My equipment costs were paid up a looooooong time ago with today's craft beer cost.  A minimum difference of $1.50 per 12oz (homebrew vs commercial).

Let's say I spent $1500.00 on brewing equipment (I didn't; much less).
$1500/$1.50 = 1000 beers worth
1000/50 beers per 5 gallons = 20 batches

So the equipment was paid for on batch 20 (during my first year brewing) if I actually spent $1500 on equipment.  If I spent 3x that on equipment ($4500) it was paid for on batch 60 (end of second year brewing).  AND, this doesn't take into account the extra costs associated with high proof beer, specialty releases, sour beers, belgian beers, russian imperial stouts, etc.  There is HUGE savings in brewing your own beer, assuming you drink it and like it :D

So those 20 batches.  $22-$40 grist, $2.50- $13 hops, $2.50- $13 yeast, $.50 cleaning supplies, $5-6 water/adjustments, let's call maintenance on equip, $.50/batch

20($22+2.50+2.50+5+.5)= $650/1000 beers

$0.65/beer and let's say around $.37/beer macro-lager 30 rack...

Not including starters, or bottles/caps? Vs Keg, kegging equipment, upkeep, energy (not time and money electricity), fermentation vessels, infections, cleaning supplies, and how about Storage space?

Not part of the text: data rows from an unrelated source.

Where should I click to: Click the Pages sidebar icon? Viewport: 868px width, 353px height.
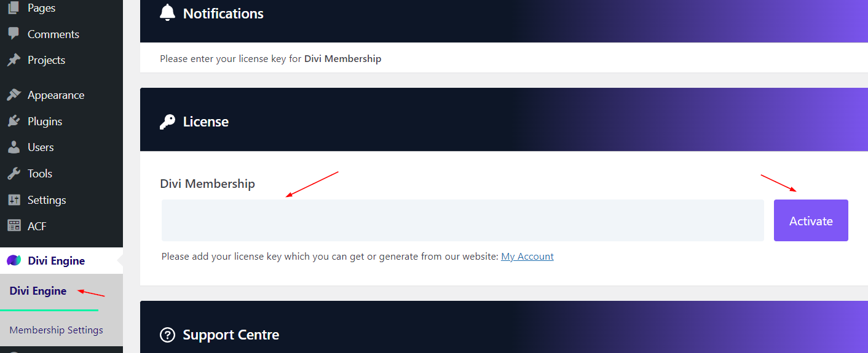click(x=14, y=8)
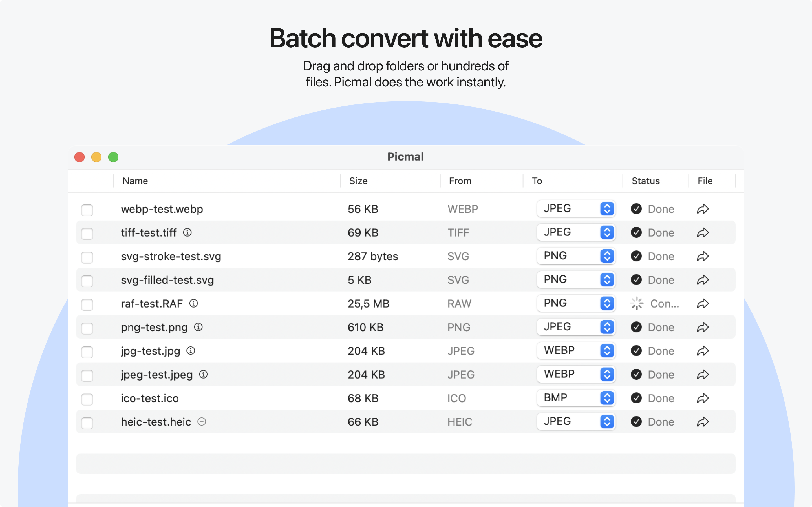Click the circled minus icon beside heic-test.heic
This screenshot has width=812, height=507.
pos(202,421)
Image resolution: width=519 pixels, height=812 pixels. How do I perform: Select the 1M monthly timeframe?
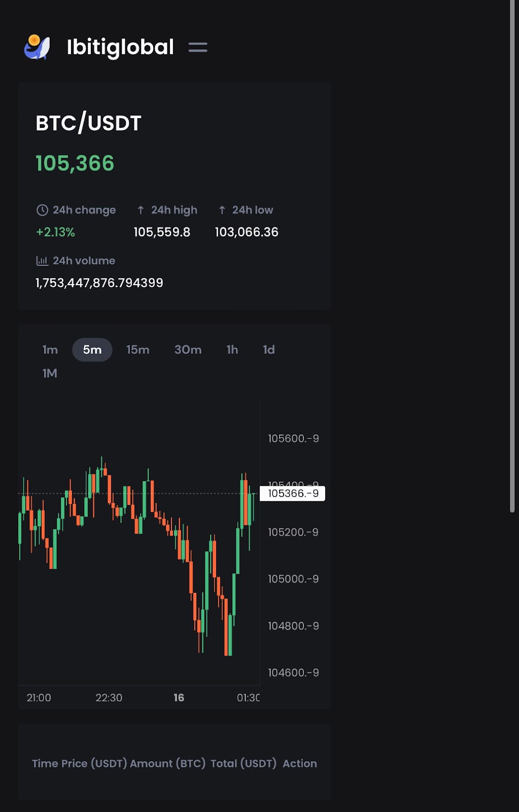50,374
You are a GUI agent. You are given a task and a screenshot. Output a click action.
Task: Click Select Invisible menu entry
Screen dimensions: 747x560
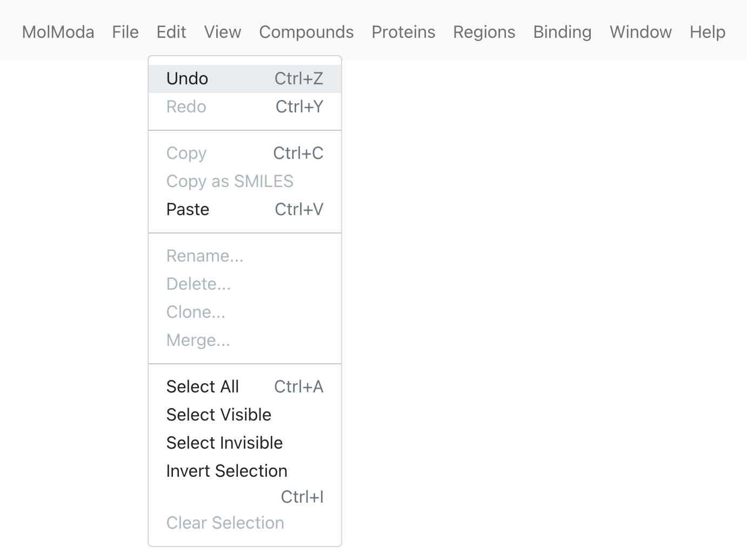[x=245, y=443]
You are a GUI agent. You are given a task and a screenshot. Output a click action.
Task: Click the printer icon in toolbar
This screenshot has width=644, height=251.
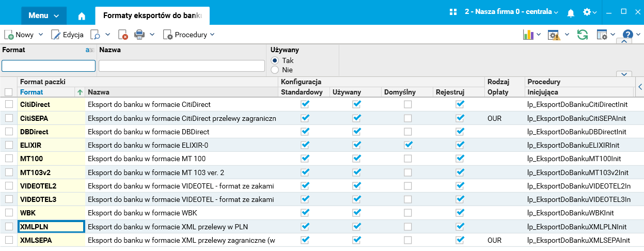(139, 35)
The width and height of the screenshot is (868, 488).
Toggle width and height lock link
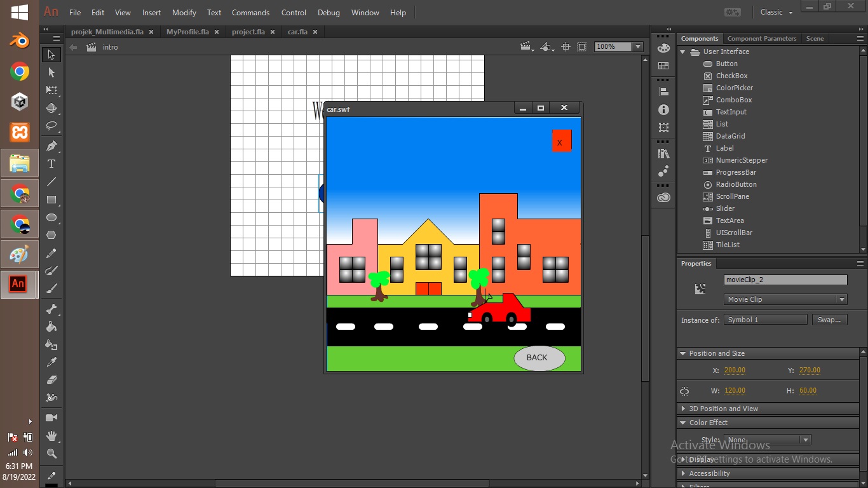pyautogui.click(x=684, y=391)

I could get into the petty quibbles, however the point I was making is that there are plenty of perspectives to consider in this hobby.  If owning a yeast freezer, and vaulting your own strains, I say why not. 

Providing knowledge, therefore lending a hand on the subject to let others who are excited about yeast washing is better for the health of the forum vs  just nay saying the process.  Anyway, my $0.02 are in.  I'm gunna go back to my shenanigans.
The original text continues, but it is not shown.